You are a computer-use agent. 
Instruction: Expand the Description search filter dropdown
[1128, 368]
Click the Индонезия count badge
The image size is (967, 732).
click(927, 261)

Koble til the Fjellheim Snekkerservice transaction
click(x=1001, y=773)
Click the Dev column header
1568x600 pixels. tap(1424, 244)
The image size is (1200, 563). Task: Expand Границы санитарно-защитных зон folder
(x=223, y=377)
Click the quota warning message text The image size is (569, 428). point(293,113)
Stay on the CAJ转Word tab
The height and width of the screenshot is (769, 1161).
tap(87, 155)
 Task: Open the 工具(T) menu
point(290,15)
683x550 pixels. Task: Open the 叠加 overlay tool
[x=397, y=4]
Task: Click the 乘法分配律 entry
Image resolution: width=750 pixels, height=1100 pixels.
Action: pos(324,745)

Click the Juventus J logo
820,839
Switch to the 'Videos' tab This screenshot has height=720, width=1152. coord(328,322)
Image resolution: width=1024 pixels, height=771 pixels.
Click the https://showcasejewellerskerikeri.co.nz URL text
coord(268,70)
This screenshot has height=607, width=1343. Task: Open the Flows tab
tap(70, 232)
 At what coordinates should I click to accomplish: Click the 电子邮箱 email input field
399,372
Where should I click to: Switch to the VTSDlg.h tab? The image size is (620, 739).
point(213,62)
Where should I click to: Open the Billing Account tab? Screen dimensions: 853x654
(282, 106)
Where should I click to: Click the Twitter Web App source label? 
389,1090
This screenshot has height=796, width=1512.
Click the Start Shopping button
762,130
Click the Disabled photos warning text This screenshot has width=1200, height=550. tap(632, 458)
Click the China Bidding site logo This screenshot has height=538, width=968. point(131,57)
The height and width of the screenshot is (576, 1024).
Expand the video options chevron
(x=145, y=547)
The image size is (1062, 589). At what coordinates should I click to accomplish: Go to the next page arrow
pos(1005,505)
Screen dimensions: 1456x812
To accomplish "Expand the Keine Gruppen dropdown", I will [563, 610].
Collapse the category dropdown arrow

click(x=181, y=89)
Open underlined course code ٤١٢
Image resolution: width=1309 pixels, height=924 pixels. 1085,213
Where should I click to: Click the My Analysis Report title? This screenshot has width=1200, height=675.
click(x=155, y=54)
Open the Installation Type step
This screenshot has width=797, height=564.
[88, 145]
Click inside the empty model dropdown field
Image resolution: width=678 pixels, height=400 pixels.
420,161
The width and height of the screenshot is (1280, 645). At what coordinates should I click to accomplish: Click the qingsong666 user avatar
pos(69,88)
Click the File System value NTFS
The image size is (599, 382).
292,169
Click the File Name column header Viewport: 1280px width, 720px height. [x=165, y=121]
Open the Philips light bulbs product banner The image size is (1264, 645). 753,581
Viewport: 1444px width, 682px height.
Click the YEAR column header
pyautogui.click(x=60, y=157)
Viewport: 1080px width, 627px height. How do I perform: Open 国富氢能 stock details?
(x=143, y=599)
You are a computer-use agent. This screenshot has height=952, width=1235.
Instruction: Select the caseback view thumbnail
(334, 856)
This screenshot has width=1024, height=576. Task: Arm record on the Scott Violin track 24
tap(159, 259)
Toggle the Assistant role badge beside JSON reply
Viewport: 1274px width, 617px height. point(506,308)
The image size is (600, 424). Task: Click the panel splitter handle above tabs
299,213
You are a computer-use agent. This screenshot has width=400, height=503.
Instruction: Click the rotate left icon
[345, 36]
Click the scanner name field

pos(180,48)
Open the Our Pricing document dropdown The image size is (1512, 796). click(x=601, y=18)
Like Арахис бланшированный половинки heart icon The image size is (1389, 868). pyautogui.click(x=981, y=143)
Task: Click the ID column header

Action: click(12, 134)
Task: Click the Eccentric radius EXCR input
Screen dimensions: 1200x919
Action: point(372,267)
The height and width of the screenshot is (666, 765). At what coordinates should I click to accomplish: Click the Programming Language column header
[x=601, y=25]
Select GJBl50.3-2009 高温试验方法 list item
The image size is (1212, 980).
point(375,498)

§ **Prompt**: Would you transcribe the data above exactly as it stands?

§ **Final answer**:
You are a computer-use agent. 
Instruction: Expand the Description search filter dropdown
[1128, 368]
Click the Индонезия count badge
The image size is (967, 732).
click(927, 261)

Koble til the Fjellheim Snekkerservice transaction
click(x=1001, y=773)
Click the Dev column header
1568x600 pixels. tap(1424, 244)
The image size is (1200, 563). Task: Expand Границы санитарно-защитных зон folder
(x=223, y=377)
Click the quota warning message text The image size is (569, 428). point(293,113)
Stay on the CAJ转Word tab
The height and width of the screenshot is (769, 1161).
tap(87, 155)
 Task: Open the 工具(T) menu
point(290,15)
683x550 pixels. Task: Open the 叠加 overlay tool
[x=397, y=4]
Task: Click the 乘法分配律 entry
Image resolution: width=750 pixels, height=1100 pixels.
Action: pos(324,745)

Click the Juventus J logo
820,839
Switch to the 'Videos' tab This screenshot has height=720, width=1152. coord(328,322)
Image resolution: width=1024 pixels, height=771 pixels.
Click the https://showcasejewellerskerikeri.co.nz URL text
coord(268,70)
This screenshot has height=607, width=1343. Task: Open the Flows tab
tap(70, 232)
 At what coordinates should I click to accomplish: Click the 电子邮箱 email input field
399,372
Where should I click to: Switch to the VTSDlg.h tab? The image size is (620, 739).
point(213,62)
Where should I click to: Open the Billing Account tab? Screen dimensions: 853x654
(282, 106)
Where should I click to: Click the Twitter Web App source label? 
389,1090
This screenshot has height=796, width=1512.
Click the Start Shopping button
762,130
Click the Disabled photos warning text This screenshot has width=1200, height=550. tap(632, 458)
Click the China Bidding site logo This screenshot has height=538, width=968. point(131,57)
The height and width of the screenshot is (576, 1024).
Expand the video options chevron
(x=145, y=547)
The image size is (1062, 589). At what coordinates should I click to accomplish: Go to the next page arrow
pos(1005,505)
Screen dimensions: 1456x812
To accomplish "Expand the Keine Gruppen dropdown", I will [563, 610].
Collapse the category dropdown arrow

click(x=181, y=89)
Open underlined course code ٤١٢
Image resolution: width=1309 pixels, height=924 pixels. 1085,213
Where should I click to: Click the My Analysis Report title? This screenshot has width=1200, height=675.
click(x=155, y=54)
Open the Installation Type step
This screenshot has width=797, height=564.
[88, 145]
Click inside the empty model dropdown field
Image resolution: width=678 pixels, height=400 pixels.
420,161
The width and height of the screenshot is (1280, 645). At what coordinates should I click to accomplish: Click the qingsong666 user avatar
pos(69,88)
Click the File System value NTFS
The image size is (599, 382).
292,169
Click the File Name column header Viewport: 1280px width, 720px height. [x=165, y=121]
Open the Philips light bulbs product banner The image size is (1264, 645). 753,581
Viewport: 1444px width, 682px height.
Click the YEAR column header
pyautogui.click(x=60, y=157)
Viewport: 1080px width, 627px height. How do I perform: Open 国富氢能 stock details?
(x=143, y=599)
You are a computer-use agent. This screenshot has height=952, width=1235.
Instruction: Select the caseback view thumbnail
(334, 856)
This screenshot has width=1024, height=576. Task: Arm record on the Scott Violin track 24
tap(159, 259)
Toggle the Assistant role badge beside JSON reply
Viewport: 1274px width, 617px height. point(506,308)
The image size is (600, 424). Task: Click the panel splitter handle above tabs
299,213
You are a computer-use agent. This screenshot has width=400, height=503.
Instruction: Click the rotate left icon
[345, 36]
Click the scanner name field

pos(180,48)
Open the Our Pricing document dropdown The image size is (1512, 796). click(x=601, y=18)
Like Арахис бланшированный половинки heart icon The image size is (1389, 868). pyautogui.click(x=981, y=143)
Task: Click the ID column header

Action: click(12, 134)
Task: Click the Eccentric radius EXCR input
Screen dimensions: 1200x919
Action: point(372,267)
The height and width of the screenshot is (666, 765). At what coordinates should I click to accomplish: Click the Programming Language column header
[x=601, y=25]
Select GJBl50.3-2009 高温试验方法 list item
The image size is (1212, 980).
point(375,498)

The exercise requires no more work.